Pointing rows for screenshots and pages –
+---+
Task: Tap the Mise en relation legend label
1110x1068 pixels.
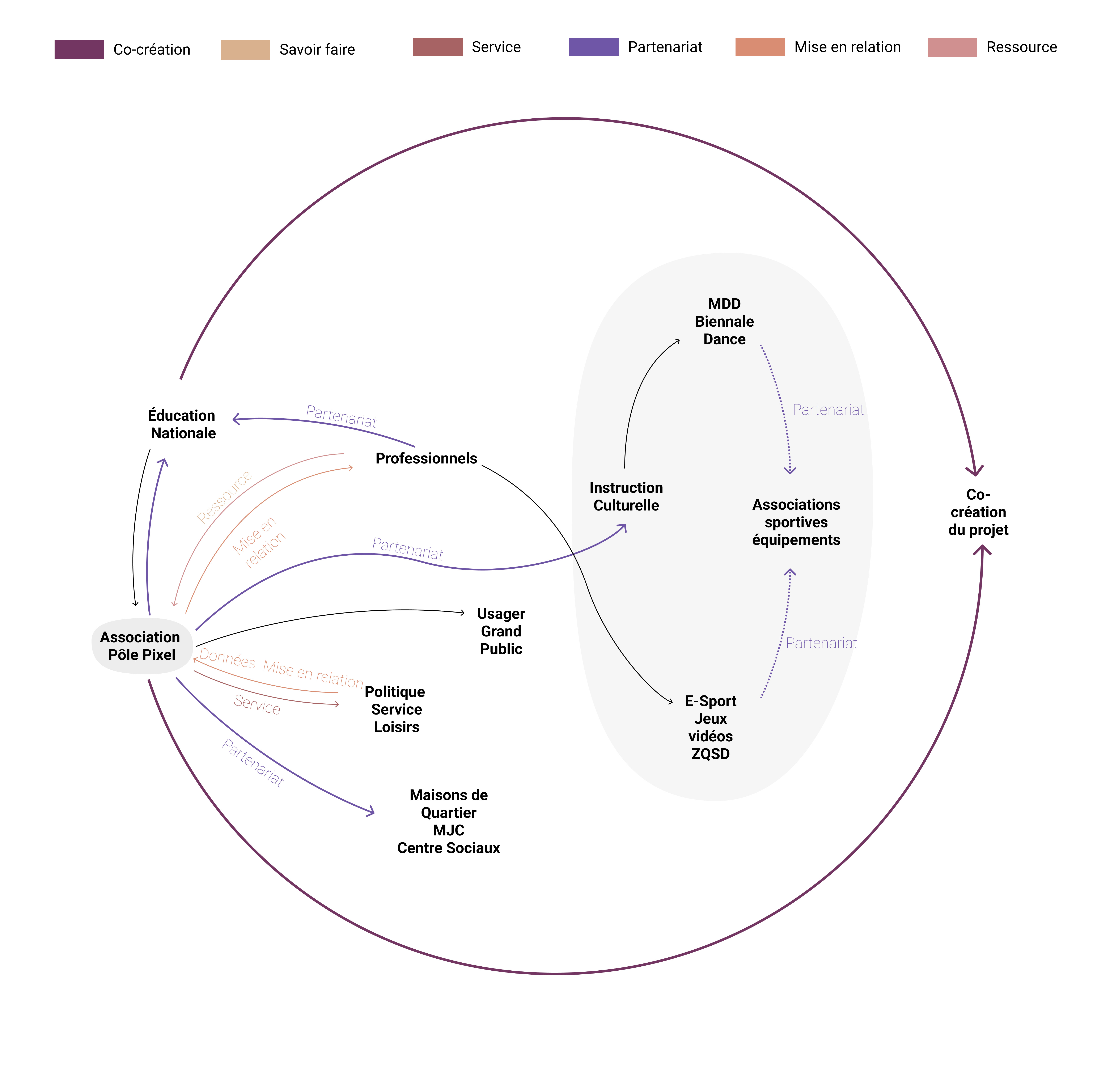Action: (x=847, y=47)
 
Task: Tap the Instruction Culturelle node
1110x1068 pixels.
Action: (x=626, y=497)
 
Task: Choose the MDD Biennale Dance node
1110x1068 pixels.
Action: (x=724, y=322)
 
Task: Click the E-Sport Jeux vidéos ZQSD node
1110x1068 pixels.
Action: (x=710, y=727)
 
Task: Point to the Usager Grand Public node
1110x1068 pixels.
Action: (x=501, y=631)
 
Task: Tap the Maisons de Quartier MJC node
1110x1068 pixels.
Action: (x=449, y=821)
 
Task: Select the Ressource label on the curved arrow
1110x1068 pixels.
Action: (x=224, y=497)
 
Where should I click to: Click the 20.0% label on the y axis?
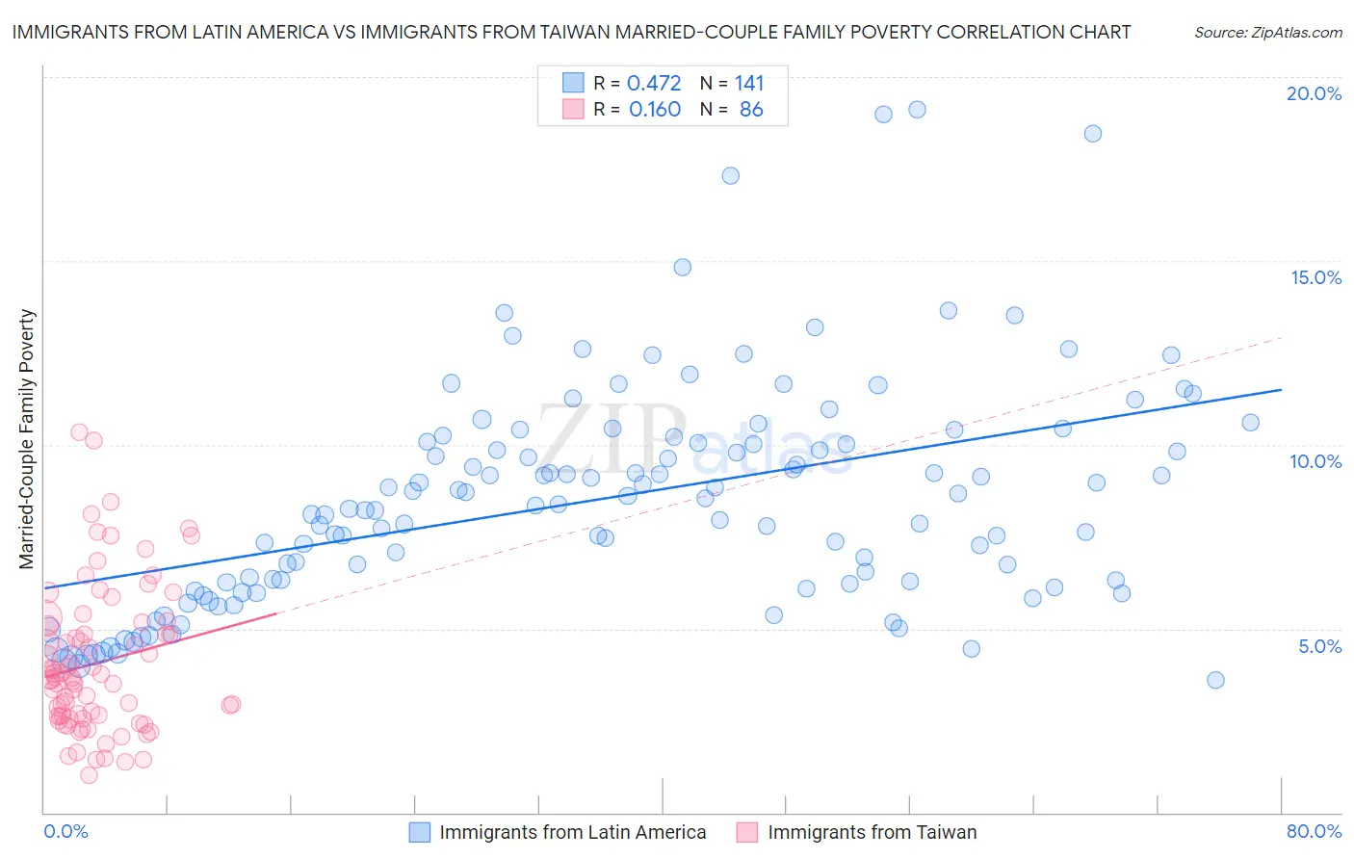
+---+
DIRECTIVE – Copy every row above word for word, line by line, including each coordinate answer. Leave the pictures out of your copy.

SOLUTION TO THE EXERCISE –
Task: Tap the Mise en relation legend label
1110x1068 pixels.
Action: (x=847, y=47)
 
Task: Tap the Instruction Culturelle node
1110x1068 pixels.
Action: (x=626, y=497)
 
Task: Choose the MDD Biennale Dance node
1110x1068 pixels.
Action: (x=724, y=322)
 
Task: Click the E-Sport Jeux vidéos ZQSD node
1110x1068 pixels.
Action: (x=710, y=727)
 
Task: Point to the Usager Grand Public node
1110x1068 pixels.
Action: (x=501, y=631)
 
Task: Tap the Maisons de Quartier MJC node
1110x1068 pixels.
Action: (x=449, y=821)
 
Task: Select the Ressource label on the curved arrow
1110x1068 pixels.
Action: (x=224, y=497)
 
Where should I click to: Click the 20.0% label on the y axis?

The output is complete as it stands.